Data for finding displayed items
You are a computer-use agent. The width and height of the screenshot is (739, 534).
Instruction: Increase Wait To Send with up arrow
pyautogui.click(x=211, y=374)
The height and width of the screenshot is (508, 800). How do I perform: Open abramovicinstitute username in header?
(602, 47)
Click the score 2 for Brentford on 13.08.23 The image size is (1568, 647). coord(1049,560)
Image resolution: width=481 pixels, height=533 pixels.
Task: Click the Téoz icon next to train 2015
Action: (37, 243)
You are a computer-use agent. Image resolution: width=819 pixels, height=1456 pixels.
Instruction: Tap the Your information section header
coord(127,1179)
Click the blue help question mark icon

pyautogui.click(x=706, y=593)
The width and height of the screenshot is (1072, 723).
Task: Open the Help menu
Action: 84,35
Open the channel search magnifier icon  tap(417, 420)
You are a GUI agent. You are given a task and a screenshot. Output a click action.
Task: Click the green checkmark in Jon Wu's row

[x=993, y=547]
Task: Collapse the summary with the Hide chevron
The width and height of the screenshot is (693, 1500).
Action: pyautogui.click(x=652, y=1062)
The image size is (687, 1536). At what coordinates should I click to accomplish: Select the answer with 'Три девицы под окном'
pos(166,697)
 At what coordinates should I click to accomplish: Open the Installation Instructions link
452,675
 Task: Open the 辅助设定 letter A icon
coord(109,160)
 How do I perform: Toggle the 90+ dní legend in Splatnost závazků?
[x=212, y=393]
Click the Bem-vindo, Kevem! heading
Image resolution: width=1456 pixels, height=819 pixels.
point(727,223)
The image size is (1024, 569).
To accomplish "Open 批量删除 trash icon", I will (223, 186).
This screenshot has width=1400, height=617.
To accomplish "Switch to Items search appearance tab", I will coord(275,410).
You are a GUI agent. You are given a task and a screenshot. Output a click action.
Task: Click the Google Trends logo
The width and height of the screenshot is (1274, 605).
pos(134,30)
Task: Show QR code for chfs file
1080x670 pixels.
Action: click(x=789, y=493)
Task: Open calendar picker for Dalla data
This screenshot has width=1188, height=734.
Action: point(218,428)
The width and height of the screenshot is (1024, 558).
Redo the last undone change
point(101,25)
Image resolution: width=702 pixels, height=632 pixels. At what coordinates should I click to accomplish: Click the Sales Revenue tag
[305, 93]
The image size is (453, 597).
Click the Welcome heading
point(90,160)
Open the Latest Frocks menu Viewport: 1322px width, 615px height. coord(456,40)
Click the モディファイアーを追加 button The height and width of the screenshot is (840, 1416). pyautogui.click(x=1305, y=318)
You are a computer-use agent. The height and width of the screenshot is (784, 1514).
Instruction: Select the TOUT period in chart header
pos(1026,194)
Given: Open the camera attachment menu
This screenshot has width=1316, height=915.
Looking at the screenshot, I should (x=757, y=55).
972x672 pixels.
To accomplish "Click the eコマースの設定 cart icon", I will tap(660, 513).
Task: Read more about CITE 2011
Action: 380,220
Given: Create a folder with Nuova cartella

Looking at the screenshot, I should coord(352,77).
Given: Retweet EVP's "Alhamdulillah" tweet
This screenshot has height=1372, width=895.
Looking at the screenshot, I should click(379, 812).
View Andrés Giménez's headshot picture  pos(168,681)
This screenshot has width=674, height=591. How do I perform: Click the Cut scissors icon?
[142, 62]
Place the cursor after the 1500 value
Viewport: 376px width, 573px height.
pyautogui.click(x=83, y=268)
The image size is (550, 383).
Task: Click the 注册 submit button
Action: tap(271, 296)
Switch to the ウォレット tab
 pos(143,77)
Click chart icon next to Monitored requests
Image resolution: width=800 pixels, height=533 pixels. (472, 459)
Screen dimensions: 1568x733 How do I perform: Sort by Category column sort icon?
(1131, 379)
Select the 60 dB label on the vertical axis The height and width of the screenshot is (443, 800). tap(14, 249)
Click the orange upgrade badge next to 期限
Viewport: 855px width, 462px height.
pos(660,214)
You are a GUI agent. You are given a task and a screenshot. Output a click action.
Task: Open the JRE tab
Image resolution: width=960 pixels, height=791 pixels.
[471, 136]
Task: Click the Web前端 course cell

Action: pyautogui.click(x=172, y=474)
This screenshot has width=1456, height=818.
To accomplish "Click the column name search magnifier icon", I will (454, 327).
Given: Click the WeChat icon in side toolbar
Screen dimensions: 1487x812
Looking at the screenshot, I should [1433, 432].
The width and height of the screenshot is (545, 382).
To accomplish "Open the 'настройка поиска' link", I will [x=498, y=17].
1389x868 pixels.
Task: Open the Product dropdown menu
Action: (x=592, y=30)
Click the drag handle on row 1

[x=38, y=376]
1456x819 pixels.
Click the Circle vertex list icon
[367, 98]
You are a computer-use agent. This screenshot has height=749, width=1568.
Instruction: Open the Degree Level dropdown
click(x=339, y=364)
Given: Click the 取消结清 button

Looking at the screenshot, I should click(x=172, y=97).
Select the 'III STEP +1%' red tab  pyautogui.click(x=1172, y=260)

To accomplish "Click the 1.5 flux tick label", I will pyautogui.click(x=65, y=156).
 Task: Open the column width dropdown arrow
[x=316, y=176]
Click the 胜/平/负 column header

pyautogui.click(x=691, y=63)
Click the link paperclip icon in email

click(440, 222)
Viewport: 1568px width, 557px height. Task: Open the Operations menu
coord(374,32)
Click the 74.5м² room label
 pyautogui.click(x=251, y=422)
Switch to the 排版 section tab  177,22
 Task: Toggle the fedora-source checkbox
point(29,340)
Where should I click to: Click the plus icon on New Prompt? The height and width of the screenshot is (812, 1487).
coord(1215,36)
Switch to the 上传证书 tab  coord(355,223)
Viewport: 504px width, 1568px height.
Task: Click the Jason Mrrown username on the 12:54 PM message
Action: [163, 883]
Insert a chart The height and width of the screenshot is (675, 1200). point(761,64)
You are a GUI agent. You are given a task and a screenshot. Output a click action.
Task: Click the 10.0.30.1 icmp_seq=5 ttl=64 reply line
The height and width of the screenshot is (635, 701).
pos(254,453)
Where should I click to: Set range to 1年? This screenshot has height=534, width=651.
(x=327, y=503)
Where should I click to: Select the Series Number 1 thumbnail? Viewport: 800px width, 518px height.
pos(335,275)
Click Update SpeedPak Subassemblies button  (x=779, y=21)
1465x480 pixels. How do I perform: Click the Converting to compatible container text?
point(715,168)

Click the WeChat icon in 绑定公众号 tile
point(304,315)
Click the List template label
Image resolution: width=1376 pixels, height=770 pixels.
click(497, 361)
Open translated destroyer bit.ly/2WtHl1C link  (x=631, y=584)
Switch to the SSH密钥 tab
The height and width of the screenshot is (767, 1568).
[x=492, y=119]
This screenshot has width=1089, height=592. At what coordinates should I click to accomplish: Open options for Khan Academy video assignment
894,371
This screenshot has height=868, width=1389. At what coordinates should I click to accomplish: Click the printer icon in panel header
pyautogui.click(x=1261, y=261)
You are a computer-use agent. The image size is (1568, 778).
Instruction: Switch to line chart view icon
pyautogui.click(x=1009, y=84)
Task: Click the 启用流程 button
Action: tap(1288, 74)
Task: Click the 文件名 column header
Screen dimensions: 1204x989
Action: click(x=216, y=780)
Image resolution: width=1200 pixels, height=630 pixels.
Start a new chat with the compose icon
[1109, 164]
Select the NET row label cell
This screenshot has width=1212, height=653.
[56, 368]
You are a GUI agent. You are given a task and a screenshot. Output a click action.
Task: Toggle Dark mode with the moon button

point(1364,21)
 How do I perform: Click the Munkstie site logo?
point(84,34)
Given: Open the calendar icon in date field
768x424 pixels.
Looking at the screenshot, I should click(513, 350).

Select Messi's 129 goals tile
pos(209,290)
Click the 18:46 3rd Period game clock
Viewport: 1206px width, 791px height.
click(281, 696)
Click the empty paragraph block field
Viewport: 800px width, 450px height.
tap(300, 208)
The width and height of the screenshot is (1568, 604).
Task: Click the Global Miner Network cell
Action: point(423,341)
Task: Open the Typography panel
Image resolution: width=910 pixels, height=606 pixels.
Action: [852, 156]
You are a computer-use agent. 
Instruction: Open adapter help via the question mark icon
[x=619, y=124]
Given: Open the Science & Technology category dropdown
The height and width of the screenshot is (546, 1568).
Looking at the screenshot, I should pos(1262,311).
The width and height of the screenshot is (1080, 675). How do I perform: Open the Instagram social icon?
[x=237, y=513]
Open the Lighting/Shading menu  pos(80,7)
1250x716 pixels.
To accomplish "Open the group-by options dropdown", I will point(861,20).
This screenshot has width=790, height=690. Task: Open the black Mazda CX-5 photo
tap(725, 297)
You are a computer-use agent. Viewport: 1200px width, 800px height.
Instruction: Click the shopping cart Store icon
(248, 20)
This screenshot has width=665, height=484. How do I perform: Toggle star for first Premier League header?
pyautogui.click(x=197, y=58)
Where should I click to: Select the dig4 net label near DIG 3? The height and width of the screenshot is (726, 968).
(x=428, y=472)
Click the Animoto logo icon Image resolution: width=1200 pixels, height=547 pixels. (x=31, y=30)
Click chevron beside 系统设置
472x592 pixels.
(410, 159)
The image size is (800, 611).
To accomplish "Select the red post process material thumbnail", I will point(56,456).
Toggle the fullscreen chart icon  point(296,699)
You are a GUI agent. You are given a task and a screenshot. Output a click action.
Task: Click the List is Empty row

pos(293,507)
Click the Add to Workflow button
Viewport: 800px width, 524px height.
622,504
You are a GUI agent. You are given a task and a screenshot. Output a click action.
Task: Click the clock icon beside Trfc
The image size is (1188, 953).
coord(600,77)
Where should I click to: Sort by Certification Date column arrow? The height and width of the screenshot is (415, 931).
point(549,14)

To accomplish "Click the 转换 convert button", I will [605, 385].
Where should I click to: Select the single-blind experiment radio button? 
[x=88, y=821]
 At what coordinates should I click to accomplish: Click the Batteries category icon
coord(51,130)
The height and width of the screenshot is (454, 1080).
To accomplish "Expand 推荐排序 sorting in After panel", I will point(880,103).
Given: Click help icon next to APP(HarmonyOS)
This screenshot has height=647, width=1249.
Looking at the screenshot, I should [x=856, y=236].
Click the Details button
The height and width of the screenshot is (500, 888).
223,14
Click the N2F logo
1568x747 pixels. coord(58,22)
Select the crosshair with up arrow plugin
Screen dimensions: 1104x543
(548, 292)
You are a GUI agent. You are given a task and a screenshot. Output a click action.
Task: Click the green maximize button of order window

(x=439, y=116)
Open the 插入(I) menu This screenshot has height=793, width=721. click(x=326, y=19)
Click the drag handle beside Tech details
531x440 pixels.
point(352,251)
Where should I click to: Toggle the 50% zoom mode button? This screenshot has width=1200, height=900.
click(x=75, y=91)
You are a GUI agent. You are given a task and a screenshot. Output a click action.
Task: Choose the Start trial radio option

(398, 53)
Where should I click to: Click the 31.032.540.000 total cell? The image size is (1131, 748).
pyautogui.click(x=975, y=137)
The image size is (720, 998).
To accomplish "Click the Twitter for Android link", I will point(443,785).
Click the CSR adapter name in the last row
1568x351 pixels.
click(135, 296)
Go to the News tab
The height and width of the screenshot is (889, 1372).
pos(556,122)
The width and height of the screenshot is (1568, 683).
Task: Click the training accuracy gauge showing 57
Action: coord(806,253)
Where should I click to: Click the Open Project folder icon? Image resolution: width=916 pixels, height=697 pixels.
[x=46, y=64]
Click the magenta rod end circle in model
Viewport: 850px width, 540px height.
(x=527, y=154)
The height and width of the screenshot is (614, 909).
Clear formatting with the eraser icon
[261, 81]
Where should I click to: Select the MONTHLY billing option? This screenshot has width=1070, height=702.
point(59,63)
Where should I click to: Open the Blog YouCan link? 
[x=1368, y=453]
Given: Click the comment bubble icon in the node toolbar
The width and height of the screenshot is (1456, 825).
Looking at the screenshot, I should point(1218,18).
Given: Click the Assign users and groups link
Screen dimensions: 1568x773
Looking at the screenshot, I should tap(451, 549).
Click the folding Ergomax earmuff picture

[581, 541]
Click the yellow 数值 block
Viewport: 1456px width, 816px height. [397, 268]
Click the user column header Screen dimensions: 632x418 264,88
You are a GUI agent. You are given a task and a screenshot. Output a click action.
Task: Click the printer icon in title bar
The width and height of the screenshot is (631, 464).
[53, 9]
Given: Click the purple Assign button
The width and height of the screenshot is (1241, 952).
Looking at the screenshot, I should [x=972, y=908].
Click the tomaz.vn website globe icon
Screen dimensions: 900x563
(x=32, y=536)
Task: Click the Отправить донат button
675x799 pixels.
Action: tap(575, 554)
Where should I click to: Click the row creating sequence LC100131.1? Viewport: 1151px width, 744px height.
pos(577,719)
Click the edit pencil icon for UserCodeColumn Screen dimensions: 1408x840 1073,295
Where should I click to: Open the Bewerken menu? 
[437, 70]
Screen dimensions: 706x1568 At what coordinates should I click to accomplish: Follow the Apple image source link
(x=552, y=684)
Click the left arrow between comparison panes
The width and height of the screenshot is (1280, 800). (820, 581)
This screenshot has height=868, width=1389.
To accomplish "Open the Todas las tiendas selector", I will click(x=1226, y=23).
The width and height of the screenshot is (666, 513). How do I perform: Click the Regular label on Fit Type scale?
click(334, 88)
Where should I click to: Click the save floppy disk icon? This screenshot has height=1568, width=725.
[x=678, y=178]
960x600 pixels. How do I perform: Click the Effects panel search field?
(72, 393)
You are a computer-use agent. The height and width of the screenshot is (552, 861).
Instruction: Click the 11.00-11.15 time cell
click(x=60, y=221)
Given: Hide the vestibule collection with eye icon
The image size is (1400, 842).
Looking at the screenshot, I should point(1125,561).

**WORK REQUIRED**
Put the data above, from its beginning through the line containing "Action: point(218,428)", into a numbered list, omitting blank lines.

**EXERCISE ANSWER**
1. You are a computer-use agent. The width and height of the screenshot is (739, 534).
2. Instruction: Increase Wait To Send with up arrow
3. pyautogui.click(x=211, y=374)
4. The height and width of the screenshot is (508, 800). How do I perform: Open abramovicinstitute username in header?
5. (602, 47)
6. Click the score 2 for Brentford on 13.08.23 The image size is (1568, 647). coord(1049,560)
7. Image resolution: width=481 pixels, height=533 pixels.
8. Task: Click the Téoz icon next to train 2015
9. Action: (37, 243)
10. You are a computer-use agent. Image resolution: width=819 pixels, height=1456 pixels.
11. Instruction: Tap the Your information section header
12. coord(127,1179)
13. Click the blue help question mark icon
14. pyautogui.click(x=706, y=593)
15. The width and height of the screenshot is (1072, 723).
16. Task: Open the Help menu
17. Action: 84,35
18. Open the channel search magnifier icon  tap(417, 420)
19. You are a GUI agent. You are given a task and a screenshot. Output a click action.
20. Task: Click the green checkmark in Jon Wu's row
21. [x=993, y=547]
22. Task: Collapse the summary with the Hide chevron
23. The width and height of the screenshot is (693, 1500).
24. Action: pyautogui.click(x=652, y=1062)
25. The image size is (687, 1536). At what coordinates should I click to accomplish: Select the answer with 'Три девицы под окном'
26. pos(166,697)
27.  At what coordinates should I click to accomplish: Open the Installation Instructions link
28. 452,675
29.  Task: Open the 辅助设定 letter A icon
30. coord(109,160)
31.  How do I perform: Toggle the 90+ dní legend in Splatnost závazků?
32. [x=212, y=393]
33. Click the Bem-vindo, Kevem! heading
34. Image resolution: width=1456 pixels, height=819 pixels.
35. point(727,223)
36. The image size is (1024, 569).
37. To accomplish "Open 批量删除 trash icon", I will (223, 186).
38. This screenshot has width=1400, height=617.
39. To accomplish "Switch to Items search appearance tab", I will coord(275,410).
40. You are a GUI agent. You are given a task and a screenshot. Output a click action.
41. Task: Click the Google Trends logo
42. The width and height of the screenshot is (1274, 605).
43. pos(134,30)
44. Task: Show QR code for chfs file
45. 1080x670 pixels.
46. Action: click(x=789, y=493)
47. Task: Open calendar picker for Dalla data
48. This screenshot has width=1188, height=734.
49. Action: point(218,428)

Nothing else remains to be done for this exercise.